Em 5 de fevereiro de 2025, Max e Lulén – dois jovens trans – confrontaram, no bairro de Cofico, William Watts, pai de um deles. Esse é um fato que a justiça julga isoladamente, ignorando um histórico anterior de violência psicológica, maus-tratos e expulsão da família em razão de sua identidade de gênero. Max e Lulén foram à casa de William Watts (pai adotivo de Lulén) para buscar fotos e pertences, em um contexto tenso em que a avó de Lulén (que o criou) havia falecido; o pai ocultou a notícia do falecimento da avó e, posteriormente, culpou Lulén, associando a morte à sua identidade de gênero
Manobra do Ministério Público: Enquanto a defesa aponta a agressão dentro de um contexto de violência doméstica sistemática, o promotor Marcelo Fenoll insiste em qualificar o fato como “tentativa de homicídio”. Durante o processo, o promotor exagerou na severidade, hostilizou testemunhas da comunidade LGBT+ e impôs uma estratégia acusatória sem respaldo probatório real. A defesa (Dania Villanueva e Rocío García Garro) documentou anos de rejeição, maus-tratos psicológicos e violência familiar desde que Lulén tinha 12 anos, além de mais de 30 casos de automutilação.
Decisão judicial: Fenoll pediu 13 anos e 4 meses de prisão para Max e Lulén.
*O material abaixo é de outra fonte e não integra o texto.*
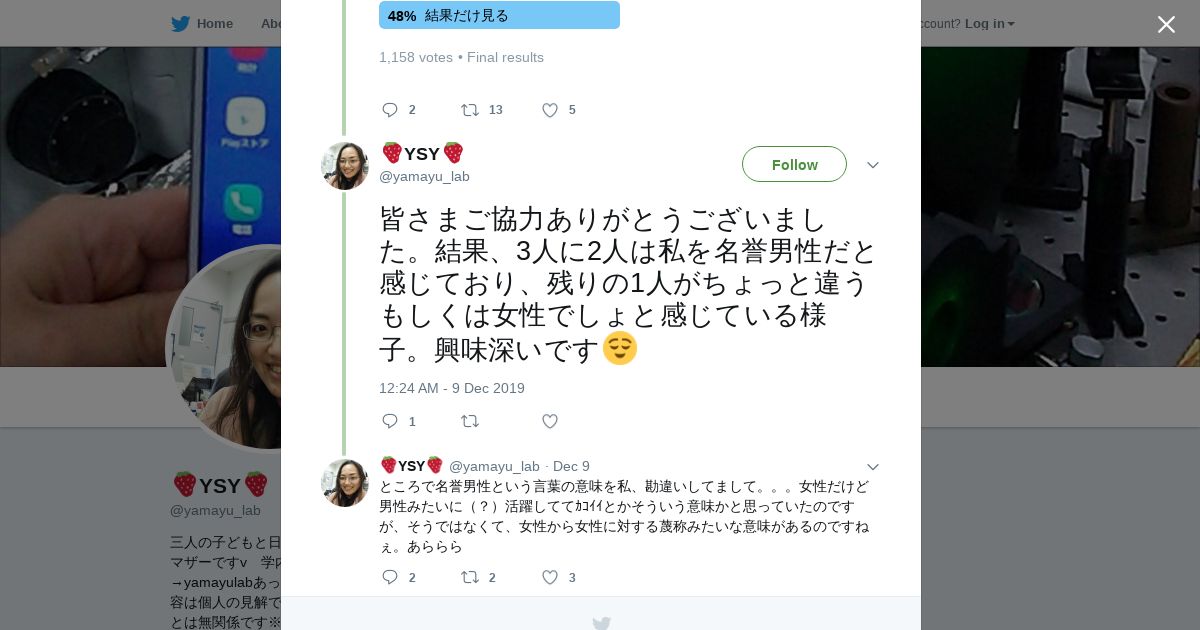1200x630 pixels.
Task: Retweet the poll tweet with 13 retweets
Action: [470, 110]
Para se ter uma ideia do absurdo, em 2023, o mesmo promotor pediu praticamente a mesma pena para um homem que abusou sexualmente de uma menina durante 4 anos e a entregou a terceiros.
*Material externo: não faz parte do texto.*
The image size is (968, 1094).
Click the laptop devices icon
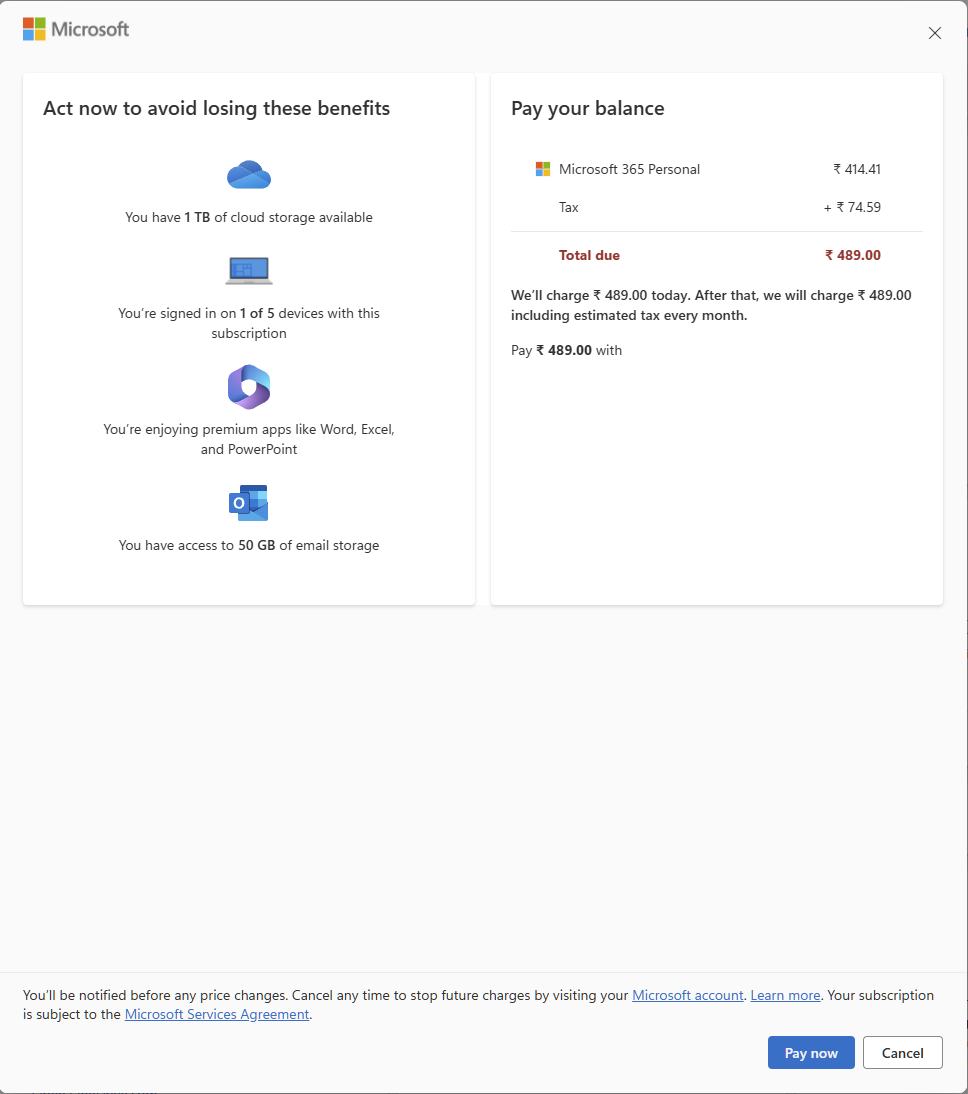click(x=248, y=271)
Criminalizar a autodefesa e as dissidências enquanto agressores sexuais recebem penas mínimas é uma decisão política.
ISSO NÃO É JUSTIÇA, É TRANSFOBIA INSTITUCIONAL.
LIBERDADE PARA MAX E LULÉN!
PELO FIM DO CISTEMA CARCERÁRIO!
Exigimos a absolvição de Max e Lulén e o fim do assédio judicial às redes de apoio às pessoas trans.